Stored data entries:
===============

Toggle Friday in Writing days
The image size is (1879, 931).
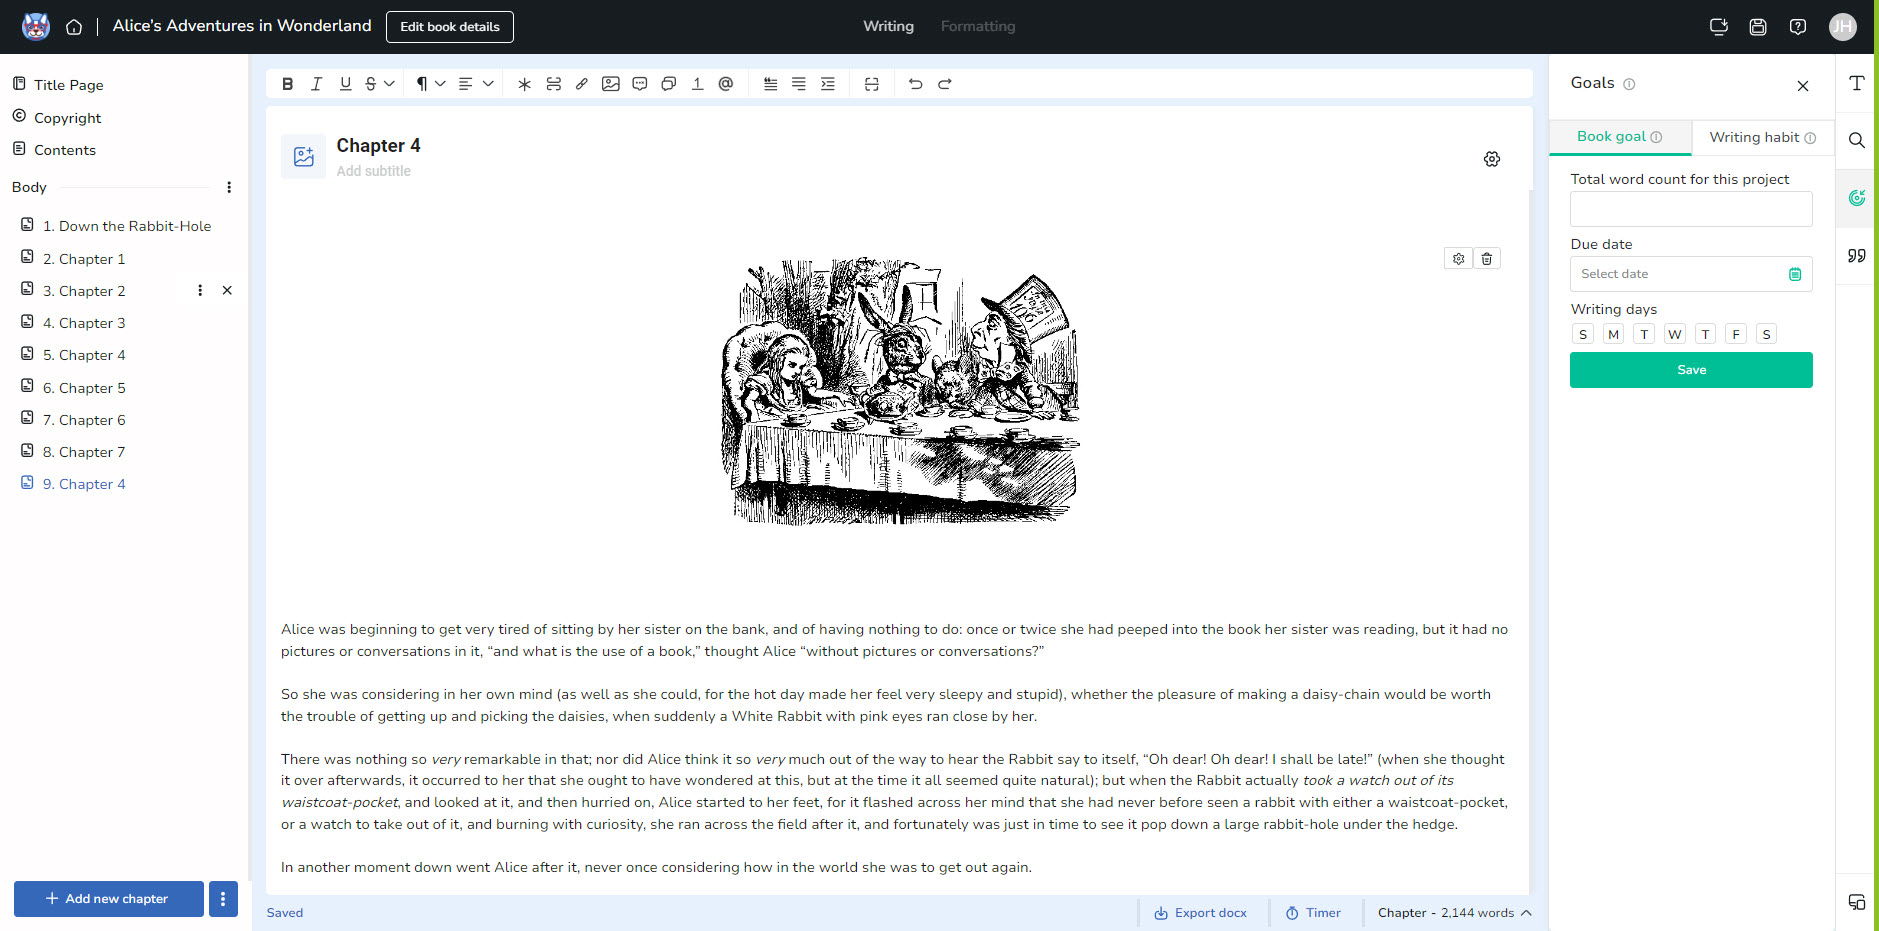(1736, 334)
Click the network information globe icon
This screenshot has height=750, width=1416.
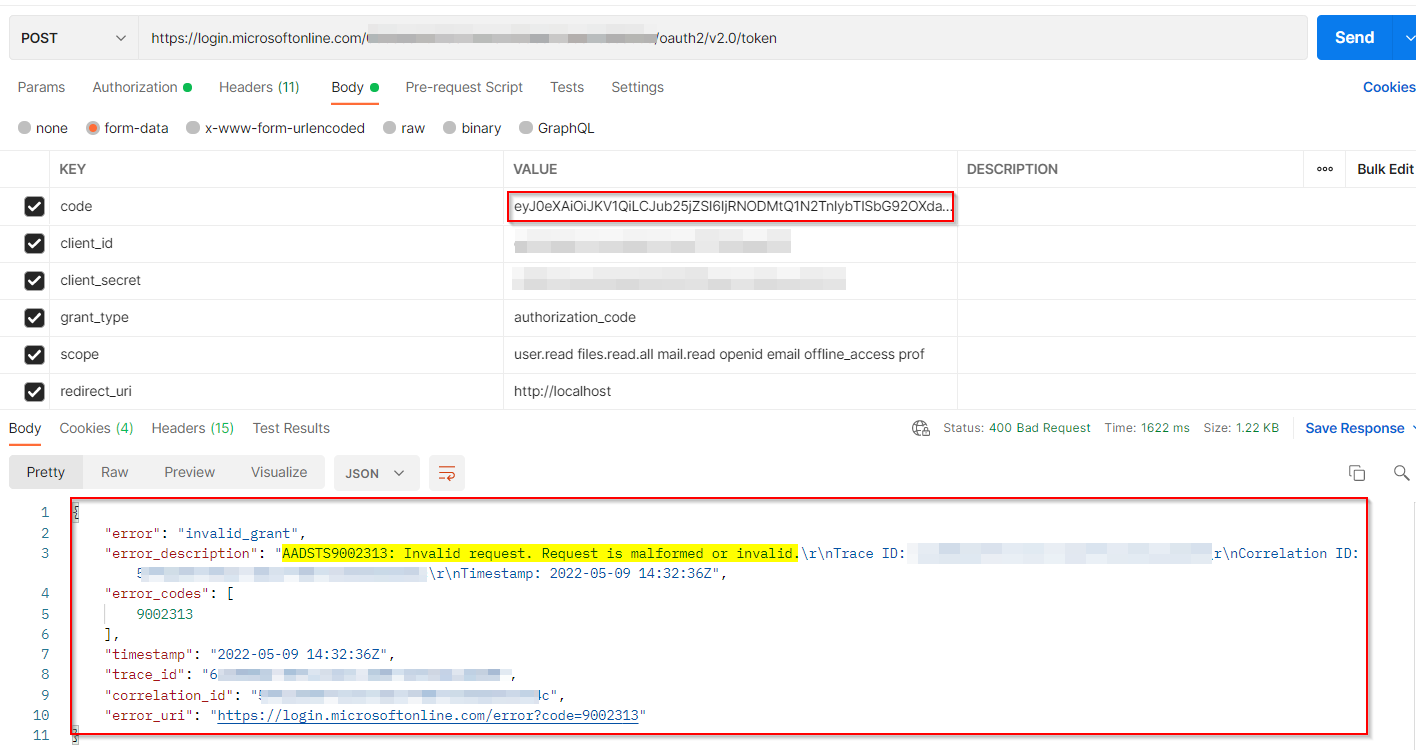pos(921,426)
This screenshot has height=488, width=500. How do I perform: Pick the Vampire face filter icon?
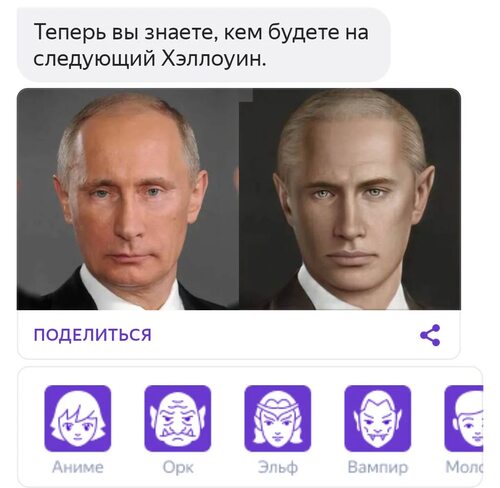[x=378, y=418]
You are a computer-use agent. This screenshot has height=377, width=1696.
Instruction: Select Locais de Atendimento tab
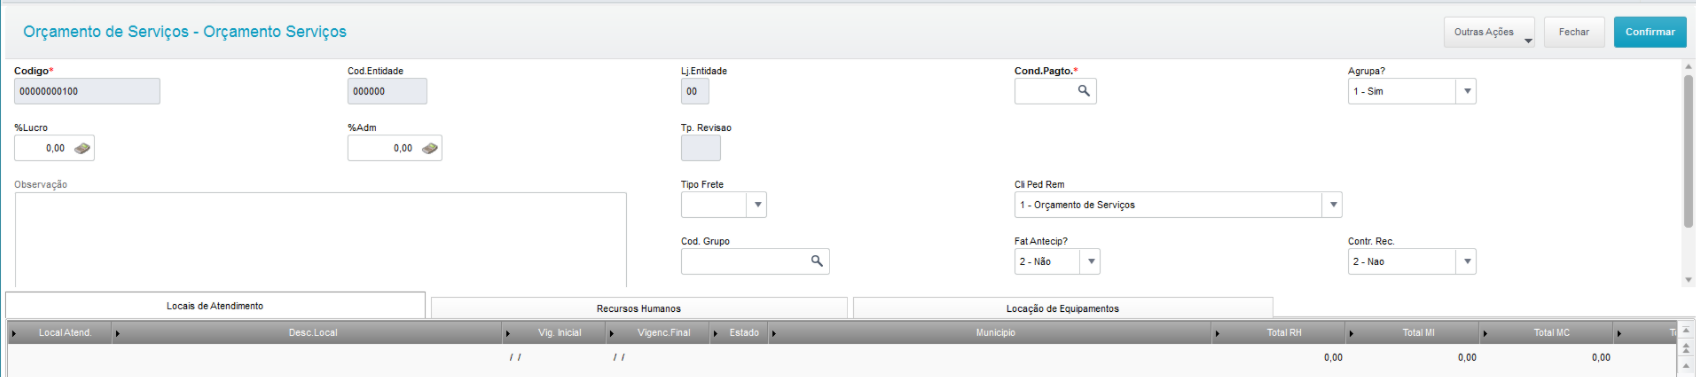tap(215, 305)
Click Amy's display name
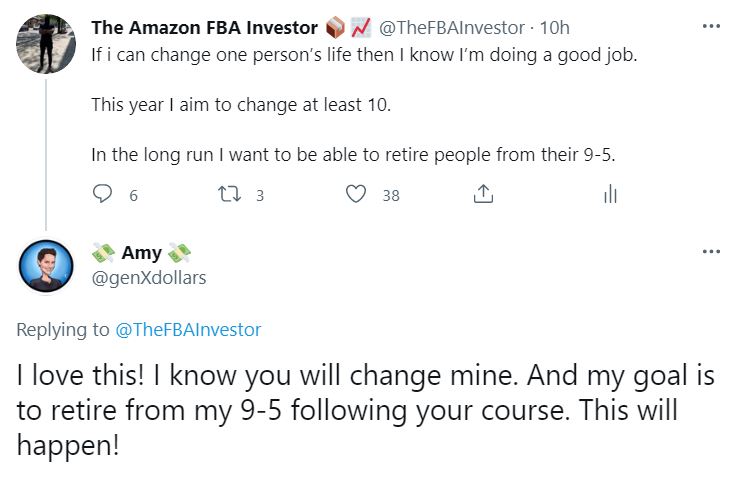Image resolution: width=740 pixels, height=482 pixels. [x=141, y=253]
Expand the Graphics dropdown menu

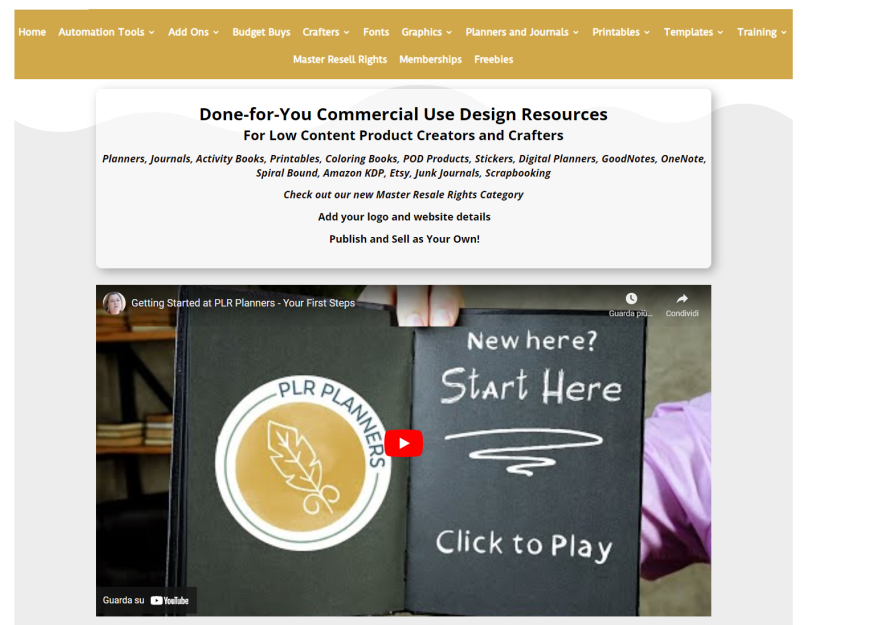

===============

● **Task directions**
Output the data above in full and exactly, with every image left out.

● **Solved problem**
Toggle Friday in Writing days
The image size is (1879, 931).
(1736, 334)
Click the network information globe icon
This screenshot has height=750, width=1416.
pos(921,426)
This screenshot has height=488, width=500. How do I perform: Pick the Vampire face filter icon?
[x=378, y=418]
You are a computer-use agent. This screenshot has height=377, width=1696.
Instruction: Select Locais de Atendimento tab
tap(215, 305)
Click Amy's display name
Image resolution: width=740 pixels, height=482 pixels. [x=141, y=253]
Expand the Graphics dropdown menu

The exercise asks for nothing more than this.